▶ [GOAL OF THE EXERCISE]:
Could you filter the records below and keep only the lines with the word "agent"?

Collected data
- - - -

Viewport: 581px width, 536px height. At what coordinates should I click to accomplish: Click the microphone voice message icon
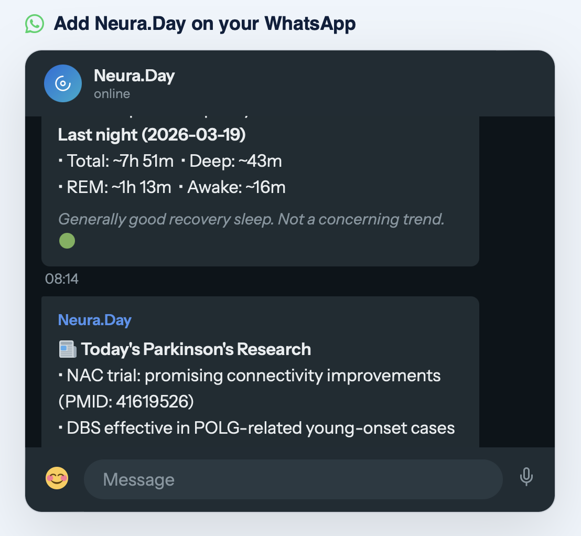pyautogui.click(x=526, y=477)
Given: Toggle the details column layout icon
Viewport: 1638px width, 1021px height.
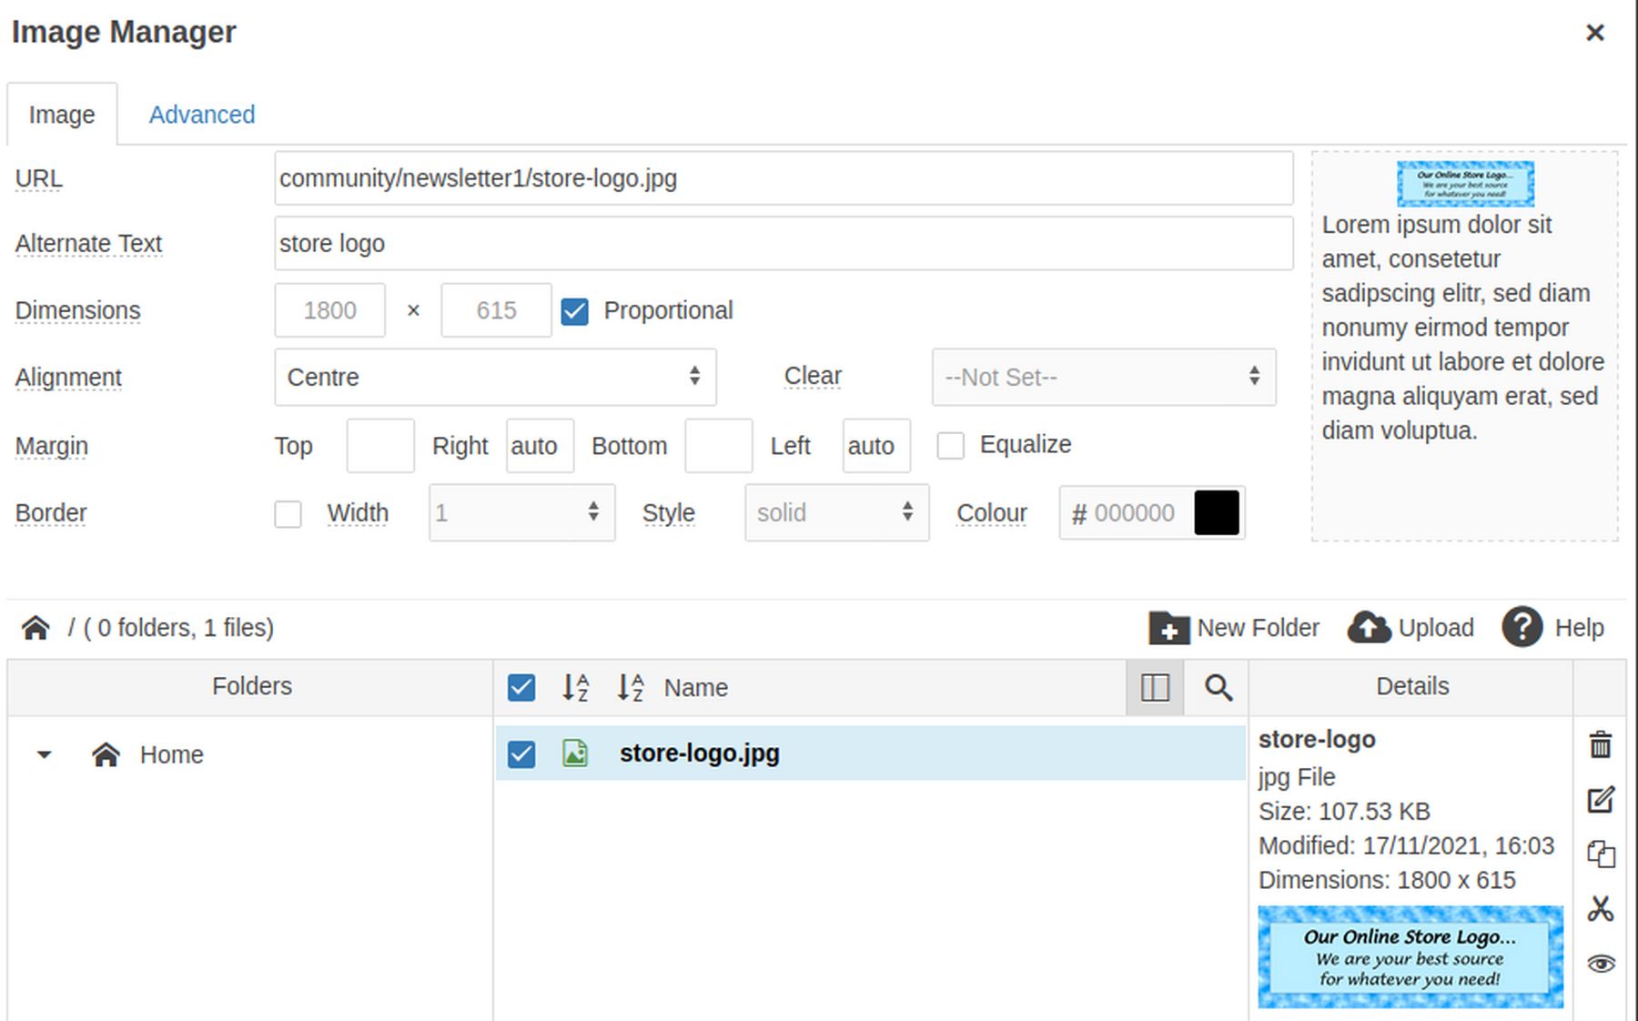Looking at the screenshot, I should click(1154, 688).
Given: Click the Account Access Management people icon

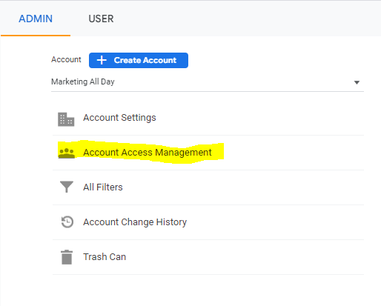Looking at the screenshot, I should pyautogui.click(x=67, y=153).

- - - -

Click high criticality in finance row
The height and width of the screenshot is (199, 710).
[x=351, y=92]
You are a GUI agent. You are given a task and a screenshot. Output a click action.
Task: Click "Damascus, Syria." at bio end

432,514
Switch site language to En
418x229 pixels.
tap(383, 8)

- - - -

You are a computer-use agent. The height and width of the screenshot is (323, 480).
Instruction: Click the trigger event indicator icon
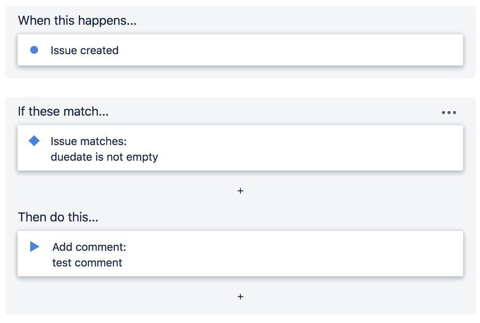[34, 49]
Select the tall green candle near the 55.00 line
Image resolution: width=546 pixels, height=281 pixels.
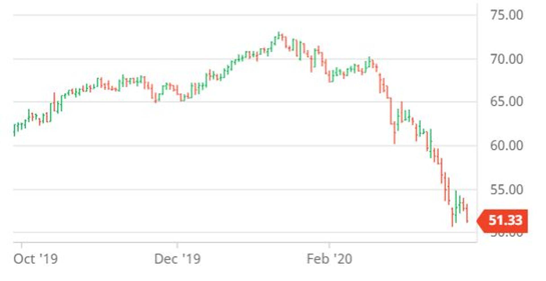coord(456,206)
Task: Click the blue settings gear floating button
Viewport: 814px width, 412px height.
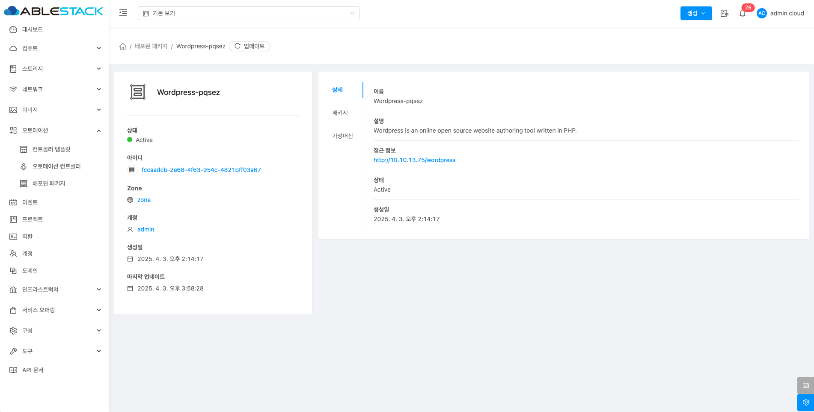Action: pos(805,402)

- - - -

▶ [SOLUTION TO THIS TASK]:
You are a GUI agent. You are given a task and a screenshot. Output a click action.
You are a computer-use agent. The height and width of the screenshot is (323, 480).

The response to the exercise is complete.